Say good morning to your new attorney general.
While many of us slept, the U.S. Senate stayed up late Thursday night to confirm Michael Mukasey, the president's pick to succeed Alberto Gonzales as the nation's top law enforcement officer. Democrats Chuck Schumer and Dianne Feinstein made it possible for the waterboarding equivocator to clear the Senate Judiciary Committee Tuesday, and Democrats Evan Bayh, Thomas Carper, Mary Landrieu and Ben Nelson padded Mukasey's margins on the Senate floor Thursday night.
The final vote was 53-40. It was the lowest level of Senate support for an attorney general nominee in more than 50 years, and the Washington Post says it "reflected an effort by Democrats to register their displeasure with Bush administration policies on torture and the boundaries of presidential power."
It's nice to "register displeasure," but members of the U.S. Senate actually have the power to do something more than that. If Democrats had held together against Mukasey, he wouldn't have been confirmed. And even with the defections of the Mukasey Six, they could have filibustered the nomination into oblivion: They had 40 "no" votes on the floor last night, plus four more in the hands of Joe Biden, Chris Dodd, Hillary Clinton and Barack Obama, way more than the number they needed to prevent Mukasey's nomination from coming to a floor vote, if they so desired.

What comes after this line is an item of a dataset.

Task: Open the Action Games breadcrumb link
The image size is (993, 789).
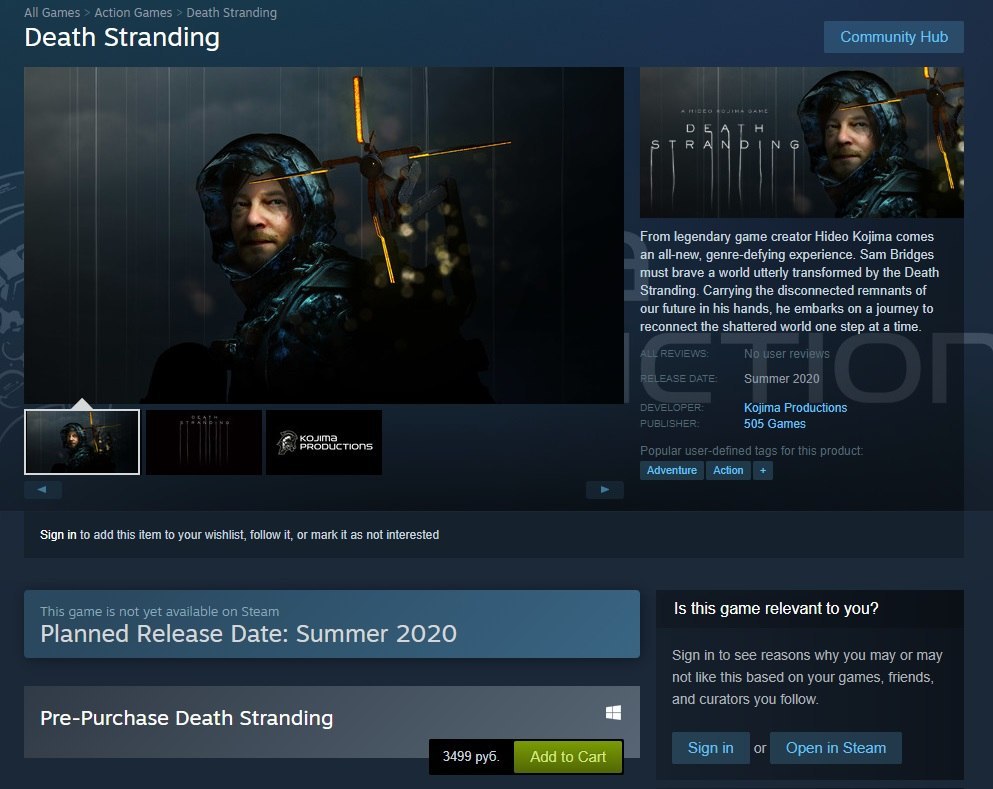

They clearly didn't. So what now? The Senate can try to pass legislation outlawing waterboarding, but there's no reason to believe that George W. Bush would ever allow such a thing to become law. The Senate can invite Mukasey back to discuss the issue further, but there's no reason to believe that he'll be any more forthcoming in the future than he has been in the past. Bush and Mukasey got exactly what they wanted from the Senate last night. At 11:04 p.m., the time for extracting anything in exchange officially expired.